The CCP’s censorship ambitions extend far beyond controlling the vast Chinese population. While the Great Firewall blocks domestic users from accessing outside information, it also serves as a barrier enabling what is described as strategic information asymmetry and narrative manipulation abroad.
Within the Firewall, strict censorship and repression shape domestic discourse; outside the firewall, it leverages the openness of Western societies to conduct large-scale external propaganda campaigns and promote what it calls “telling China’s story well.” This dual structure allows Beijing to present a carefully curated image internationally while obscuring alleged human rights abuses domestically.
Bypassing censorship and the question of information access
Since the onset of the 1999 crackdown, practitioners of Falun Gong have demonstrated resilience and ingenuity in developing anti-censorship tools such as Freegate and UltraSurf to bypass Chinese internet restrictions.
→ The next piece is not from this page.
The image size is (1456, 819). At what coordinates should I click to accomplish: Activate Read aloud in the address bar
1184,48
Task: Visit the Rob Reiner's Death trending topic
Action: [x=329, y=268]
Over more than two decades, despite the CCP’s extensive censorship infrastructure.

These efforts, though outmatched by the Party in terms of sheer resources, are attempts to restore informational balance in an environment of asymmetric control that punch far above their weight.
Bypassing censorship is not merely about accessing foreign news or entertainment, but about restoring informational balance in a system where truth is obscured. It is a means of recognizing risk, preventing harm, and resisting manipulation in an environment — that is, China under communist rule — where legal protections and transparency are weak.
As more people break through the Great Firewall of China, seek independent access to information, and reject state-controlled narratives, more individuals will recognize the illegitimacy of the CCP’s censorship and political repression. Without the veil of information control, the regime’s systems built on repression and coercion will eventually disintegrate.